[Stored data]
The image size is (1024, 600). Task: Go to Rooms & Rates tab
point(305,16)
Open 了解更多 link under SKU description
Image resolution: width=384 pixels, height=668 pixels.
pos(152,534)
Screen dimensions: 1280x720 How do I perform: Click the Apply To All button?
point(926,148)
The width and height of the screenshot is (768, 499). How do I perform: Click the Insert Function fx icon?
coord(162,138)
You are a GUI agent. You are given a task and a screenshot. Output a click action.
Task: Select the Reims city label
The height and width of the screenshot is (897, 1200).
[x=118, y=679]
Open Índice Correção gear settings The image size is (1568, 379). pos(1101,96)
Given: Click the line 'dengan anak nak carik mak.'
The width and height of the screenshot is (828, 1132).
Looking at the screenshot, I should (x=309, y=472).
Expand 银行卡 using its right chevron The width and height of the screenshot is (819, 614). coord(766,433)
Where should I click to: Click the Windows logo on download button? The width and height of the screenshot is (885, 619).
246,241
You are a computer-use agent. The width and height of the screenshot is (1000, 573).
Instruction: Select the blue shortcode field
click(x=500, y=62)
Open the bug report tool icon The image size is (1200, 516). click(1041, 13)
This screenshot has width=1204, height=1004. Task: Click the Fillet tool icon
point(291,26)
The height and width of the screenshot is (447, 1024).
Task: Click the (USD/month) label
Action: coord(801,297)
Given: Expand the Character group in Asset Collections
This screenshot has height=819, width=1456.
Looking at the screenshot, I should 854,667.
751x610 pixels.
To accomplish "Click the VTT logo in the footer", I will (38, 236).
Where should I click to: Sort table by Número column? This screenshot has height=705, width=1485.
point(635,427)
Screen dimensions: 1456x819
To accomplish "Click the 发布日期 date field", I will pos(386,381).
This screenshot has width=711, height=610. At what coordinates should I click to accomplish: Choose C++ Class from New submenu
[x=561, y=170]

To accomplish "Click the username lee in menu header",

#### [What is being asked]
Copy the lines of the records above word for word, starting at the line containing "Open Índice Correção" and ending at the line containing "Looking at the screenshot, I should (x=309, y=472).".

#### [Problem solution]
Open Índice Correção gear settings The image size is (1568, 379). pos(1101,96)
Given: Click the line 'dengan anak nak carik mak.'
The width and height of the screenshot is (828, 1132).
Looking at the screenshot, I should (x=309, y=472).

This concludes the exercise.